This is the proof from my textbook.

Proof

Suppose that the 3-Sylow subgroups are not normal. The number of 3-Sylow subgroups is 1 mod 3 and divides 8. Thus, if there is more than one 3-Sylow subgroup, there must be four of them.

Let X be the set of 3-Sylow subgroups of G. Then G acts on X by conjugation, so we get a homomorphism $f : G → S(X) \cong S_4$. As we’ve seen in the discussion on G-sets, the kernel of f is the intersection of the isotropy subgroups of the elements of X. Moreover, since the action is that given by conjugation, the isotropy subgroup of H ∈ X is $N_G(H)$ (the normalizer of H in G). Thus,

$$ker f = \cap_{H \in X} N_G(H).$$

For H ∈ X, the index of $N_G(H)$ is 4, the number of conjugates of H. Thus, the order of $N_G(H)$ is 6. Suppose that K is a different element of X. We claim that the order of $N_G(H) \cap N_G(K)$ divides 2.

To see this, note that the order of $N_G(H) \cap N_G(K)$ cannot be divisible by 3. This is because any p-group contained in the normalizer of a p-Sylow subgroup must be contained in the p-Sylow subgroup itself (Corollary 5.3.5). Since the 3-Sylow subgroups have prime order here, they cannot intersect unless they are equal. But if the order of $N_G(H) \cap N_G(K)$ divides 6 and is not divisible by 3, it must divide 2.

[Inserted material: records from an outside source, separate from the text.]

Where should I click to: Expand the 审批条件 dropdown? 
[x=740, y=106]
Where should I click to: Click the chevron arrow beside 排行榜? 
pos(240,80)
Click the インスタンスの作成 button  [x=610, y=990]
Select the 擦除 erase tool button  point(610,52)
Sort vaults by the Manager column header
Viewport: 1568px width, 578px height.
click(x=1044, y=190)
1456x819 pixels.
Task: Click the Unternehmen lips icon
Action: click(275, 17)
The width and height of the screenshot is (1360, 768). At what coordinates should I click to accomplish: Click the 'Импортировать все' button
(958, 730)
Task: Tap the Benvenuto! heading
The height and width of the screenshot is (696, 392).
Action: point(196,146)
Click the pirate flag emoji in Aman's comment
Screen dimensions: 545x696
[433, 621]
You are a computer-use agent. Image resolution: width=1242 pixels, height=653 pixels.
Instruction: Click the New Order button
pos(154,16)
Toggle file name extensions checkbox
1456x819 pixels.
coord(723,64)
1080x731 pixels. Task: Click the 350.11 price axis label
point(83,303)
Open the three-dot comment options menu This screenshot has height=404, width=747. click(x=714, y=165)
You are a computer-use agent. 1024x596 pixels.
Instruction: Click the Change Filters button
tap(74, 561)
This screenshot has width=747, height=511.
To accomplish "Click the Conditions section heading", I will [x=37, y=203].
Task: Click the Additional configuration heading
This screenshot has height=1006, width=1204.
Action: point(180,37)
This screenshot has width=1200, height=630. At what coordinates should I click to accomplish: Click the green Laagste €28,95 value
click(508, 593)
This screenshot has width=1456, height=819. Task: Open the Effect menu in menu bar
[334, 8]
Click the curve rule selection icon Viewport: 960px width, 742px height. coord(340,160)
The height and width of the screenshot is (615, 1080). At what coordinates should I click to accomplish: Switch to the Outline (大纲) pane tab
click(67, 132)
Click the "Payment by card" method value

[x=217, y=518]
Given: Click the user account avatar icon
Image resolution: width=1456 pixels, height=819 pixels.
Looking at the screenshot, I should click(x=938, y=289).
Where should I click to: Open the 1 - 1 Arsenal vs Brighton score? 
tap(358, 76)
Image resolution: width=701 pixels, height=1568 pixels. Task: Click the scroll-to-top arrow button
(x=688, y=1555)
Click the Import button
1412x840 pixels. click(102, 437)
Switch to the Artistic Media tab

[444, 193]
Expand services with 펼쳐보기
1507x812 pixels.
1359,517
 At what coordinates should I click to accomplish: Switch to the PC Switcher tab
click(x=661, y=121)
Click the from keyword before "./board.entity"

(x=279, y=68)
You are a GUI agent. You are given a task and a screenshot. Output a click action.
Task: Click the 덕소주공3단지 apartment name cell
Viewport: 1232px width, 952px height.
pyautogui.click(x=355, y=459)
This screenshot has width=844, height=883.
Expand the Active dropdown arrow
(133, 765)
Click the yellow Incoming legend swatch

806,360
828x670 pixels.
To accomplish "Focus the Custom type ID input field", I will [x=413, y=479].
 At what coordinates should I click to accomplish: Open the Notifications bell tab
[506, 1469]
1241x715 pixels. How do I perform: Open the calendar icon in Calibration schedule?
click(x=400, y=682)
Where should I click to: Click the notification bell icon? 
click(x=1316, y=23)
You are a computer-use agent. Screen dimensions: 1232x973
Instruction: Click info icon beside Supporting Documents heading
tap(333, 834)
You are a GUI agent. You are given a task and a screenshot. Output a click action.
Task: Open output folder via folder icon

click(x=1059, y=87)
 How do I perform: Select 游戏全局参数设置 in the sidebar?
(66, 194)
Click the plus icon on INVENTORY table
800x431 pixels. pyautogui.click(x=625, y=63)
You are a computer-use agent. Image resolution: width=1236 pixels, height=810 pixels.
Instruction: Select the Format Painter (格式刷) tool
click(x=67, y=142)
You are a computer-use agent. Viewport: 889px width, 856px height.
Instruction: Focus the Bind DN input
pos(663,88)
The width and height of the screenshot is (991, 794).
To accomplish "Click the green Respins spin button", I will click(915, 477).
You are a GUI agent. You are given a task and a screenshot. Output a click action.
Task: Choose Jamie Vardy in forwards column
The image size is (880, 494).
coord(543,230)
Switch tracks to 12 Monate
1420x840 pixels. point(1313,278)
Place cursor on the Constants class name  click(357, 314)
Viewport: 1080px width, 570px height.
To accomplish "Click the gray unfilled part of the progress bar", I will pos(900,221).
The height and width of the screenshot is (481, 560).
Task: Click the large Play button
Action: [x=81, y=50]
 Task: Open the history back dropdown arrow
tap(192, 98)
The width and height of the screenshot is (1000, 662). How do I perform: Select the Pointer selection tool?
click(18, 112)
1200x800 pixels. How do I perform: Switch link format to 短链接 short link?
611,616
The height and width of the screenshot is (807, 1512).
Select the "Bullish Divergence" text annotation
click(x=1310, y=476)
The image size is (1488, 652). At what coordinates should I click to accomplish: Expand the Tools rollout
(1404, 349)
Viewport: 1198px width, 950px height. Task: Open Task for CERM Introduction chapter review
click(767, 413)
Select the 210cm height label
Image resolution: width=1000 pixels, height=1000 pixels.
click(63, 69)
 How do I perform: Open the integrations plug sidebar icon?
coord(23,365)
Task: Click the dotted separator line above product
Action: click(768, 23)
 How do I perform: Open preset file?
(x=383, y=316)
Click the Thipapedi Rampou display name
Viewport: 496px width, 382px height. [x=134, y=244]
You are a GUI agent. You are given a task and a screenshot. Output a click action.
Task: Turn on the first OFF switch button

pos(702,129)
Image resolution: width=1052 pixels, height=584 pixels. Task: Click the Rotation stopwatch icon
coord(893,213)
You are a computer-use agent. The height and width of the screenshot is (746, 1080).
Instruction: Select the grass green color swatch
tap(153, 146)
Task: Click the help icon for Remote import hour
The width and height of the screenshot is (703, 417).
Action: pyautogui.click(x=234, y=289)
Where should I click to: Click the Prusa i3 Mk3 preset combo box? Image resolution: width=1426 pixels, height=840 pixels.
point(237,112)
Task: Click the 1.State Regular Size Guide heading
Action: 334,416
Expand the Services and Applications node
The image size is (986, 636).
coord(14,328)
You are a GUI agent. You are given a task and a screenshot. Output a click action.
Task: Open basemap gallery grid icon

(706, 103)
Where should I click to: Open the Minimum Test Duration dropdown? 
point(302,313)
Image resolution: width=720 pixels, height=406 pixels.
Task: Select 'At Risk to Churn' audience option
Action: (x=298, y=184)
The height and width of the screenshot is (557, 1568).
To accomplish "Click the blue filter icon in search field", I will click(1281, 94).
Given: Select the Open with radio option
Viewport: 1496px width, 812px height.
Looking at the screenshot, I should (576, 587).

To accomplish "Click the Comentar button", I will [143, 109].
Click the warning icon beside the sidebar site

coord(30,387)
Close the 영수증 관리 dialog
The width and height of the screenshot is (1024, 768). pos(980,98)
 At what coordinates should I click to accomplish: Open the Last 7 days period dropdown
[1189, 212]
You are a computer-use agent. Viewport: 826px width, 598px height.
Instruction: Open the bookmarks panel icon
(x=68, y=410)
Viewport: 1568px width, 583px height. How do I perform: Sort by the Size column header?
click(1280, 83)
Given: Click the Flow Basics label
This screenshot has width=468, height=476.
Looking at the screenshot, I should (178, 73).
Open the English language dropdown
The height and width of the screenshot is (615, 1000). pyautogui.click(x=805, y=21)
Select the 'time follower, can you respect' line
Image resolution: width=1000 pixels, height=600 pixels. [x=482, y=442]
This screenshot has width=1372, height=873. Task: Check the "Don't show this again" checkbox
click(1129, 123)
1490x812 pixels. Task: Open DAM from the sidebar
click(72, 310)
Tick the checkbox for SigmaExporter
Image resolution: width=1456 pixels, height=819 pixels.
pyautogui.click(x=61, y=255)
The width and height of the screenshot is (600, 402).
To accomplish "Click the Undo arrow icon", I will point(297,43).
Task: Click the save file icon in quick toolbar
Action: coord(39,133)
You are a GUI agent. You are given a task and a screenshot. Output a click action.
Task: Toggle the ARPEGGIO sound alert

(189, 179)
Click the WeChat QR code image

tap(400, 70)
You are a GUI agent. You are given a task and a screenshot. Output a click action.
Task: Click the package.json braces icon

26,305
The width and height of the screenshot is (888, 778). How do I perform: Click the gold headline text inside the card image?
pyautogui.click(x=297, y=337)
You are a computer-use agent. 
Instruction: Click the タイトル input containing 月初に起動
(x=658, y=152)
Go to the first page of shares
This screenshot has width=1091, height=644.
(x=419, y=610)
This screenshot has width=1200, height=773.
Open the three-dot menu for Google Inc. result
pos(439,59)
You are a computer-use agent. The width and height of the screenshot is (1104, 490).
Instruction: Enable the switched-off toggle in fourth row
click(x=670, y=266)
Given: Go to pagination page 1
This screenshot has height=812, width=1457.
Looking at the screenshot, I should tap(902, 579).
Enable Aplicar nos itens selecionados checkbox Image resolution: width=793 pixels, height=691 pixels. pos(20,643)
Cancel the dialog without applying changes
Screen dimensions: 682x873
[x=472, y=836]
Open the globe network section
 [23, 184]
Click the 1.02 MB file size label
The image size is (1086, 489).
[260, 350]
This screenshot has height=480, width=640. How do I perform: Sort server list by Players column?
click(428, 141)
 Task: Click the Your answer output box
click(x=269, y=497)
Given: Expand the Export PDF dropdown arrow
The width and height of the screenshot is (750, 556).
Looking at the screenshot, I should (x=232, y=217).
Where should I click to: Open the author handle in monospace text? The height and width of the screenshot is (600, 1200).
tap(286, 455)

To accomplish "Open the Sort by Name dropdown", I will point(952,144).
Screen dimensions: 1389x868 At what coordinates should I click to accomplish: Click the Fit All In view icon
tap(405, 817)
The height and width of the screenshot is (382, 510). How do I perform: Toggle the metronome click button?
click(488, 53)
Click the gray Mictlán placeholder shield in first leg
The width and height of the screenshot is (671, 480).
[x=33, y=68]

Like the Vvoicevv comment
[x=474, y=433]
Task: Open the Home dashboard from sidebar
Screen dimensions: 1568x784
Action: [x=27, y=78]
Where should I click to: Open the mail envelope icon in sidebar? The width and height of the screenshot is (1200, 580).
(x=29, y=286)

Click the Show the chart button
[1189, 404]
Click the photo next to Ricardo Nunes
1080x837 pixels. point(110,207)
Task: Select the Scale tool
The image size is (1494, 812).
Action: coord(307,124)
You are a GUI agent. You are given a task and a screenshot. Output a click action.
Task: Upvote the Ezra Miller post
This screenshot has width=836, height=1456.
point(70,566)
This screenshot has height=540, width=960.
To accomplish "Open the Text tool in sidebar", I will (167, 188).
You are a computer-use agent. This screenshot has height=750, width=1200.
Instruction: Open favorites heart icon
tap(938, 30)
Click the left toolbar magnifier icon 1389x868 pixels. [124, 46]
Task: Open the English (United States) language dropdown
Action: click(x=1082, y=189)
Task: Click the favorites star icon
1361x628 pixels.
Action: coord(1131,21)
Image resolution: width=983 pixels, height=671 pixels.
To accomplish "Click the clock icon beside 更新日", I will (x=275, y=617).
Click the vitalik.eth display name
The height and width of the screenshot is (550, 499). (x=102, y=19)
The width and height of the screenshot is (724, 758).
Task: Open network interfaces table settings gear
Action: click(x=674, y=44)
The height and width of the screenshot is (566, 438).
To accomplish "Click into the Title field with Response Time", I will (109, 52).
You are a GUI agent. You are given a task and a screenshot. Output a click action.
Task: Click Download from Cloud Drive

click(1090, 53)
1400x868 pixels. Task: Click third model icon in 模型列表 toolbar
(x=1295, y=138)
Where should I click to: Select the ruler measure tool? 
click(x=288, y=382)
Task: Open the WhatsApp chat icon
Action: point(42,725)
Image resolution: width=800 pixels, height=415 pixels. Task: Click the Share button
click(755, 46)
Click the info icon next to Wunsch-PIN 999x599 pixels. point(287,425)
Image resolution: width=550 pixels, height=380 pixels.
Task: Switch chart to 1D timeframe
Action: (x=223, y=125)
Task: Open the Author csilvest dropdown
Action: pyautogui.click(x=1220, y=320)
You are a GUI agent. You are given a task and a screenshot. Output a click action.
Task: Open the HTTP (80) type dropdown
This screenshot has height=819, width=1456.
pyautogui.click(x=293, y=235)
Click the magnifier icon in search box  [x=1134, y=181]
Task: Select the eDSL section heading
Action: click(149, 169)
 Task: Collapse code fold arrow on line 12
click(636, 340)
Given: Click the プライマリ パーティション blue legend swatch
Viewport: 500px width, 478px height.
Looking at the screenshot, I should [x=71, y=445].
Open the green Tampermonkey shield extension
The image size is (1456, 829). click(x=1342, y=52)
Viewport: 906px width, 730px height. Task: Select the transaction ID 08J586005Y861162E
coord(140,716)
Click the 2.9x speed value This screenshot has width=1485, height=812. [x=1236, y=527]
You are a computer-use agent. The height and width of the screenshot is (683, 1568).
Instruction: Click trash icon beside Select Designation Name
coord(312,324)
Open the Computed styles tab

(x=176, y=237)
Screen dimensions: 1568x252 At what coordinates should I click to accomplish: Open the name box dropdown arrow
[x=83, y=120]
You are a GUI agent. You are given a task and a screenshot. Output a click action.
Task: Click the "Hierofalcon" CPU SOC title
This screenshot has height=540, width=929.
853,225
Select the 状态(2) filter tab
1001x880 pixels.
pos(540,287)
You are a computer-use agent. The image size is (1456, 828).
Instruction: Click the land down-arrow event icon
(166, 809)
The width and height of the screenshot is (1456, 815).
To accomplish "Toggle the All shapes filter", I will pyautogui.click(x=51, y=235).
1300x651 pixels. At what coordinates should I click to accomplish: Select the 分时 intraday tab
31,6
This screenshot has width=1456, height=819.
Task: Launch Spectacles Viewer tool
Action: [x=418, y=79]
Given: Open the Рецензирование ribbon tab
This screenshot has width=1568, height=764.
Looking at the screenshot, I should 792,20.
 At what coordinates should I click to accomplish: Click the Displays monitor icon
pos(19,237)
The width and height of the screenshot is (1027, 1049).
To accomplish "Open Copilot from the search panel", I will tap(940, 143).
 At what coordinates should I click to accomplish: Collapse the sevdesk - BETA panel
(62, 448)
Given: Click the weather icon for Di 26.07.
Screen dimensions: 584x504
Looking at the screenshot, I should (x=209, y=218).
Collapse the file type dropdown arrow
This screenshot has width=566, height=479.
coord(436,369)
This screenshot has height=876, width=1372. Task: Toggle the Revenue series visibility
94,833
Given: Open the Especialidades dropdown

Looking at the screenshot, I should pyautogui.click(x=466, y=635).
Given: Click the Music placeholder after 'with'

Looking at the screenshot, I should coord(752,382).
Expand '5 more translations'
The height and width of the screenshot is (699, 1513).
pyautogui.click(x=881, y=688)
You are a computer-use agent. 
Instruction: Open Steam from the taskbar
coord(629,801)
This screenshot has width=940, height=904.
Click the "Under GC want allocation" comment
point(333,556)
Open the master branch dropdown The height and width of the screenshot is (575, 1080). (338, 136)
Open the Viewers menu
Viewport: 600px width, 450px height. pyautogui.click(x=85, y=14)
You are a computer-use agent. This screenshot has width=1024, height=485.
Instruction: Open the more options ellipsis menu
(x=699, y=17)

In consequence, we see that the order of the kernel of f divides 2. If the kernel has order 1, then f is an isomorphism, since G and $S_4$ have the same number of elements.

Thus, we shall assume that ker f has order 2. In this case, the image of f has order 12. But by Problem 2 of Exercises 4.2.18, $A_4$ is the only subgroup of $S_4$ of order 12, so we must have im f = $A_4$.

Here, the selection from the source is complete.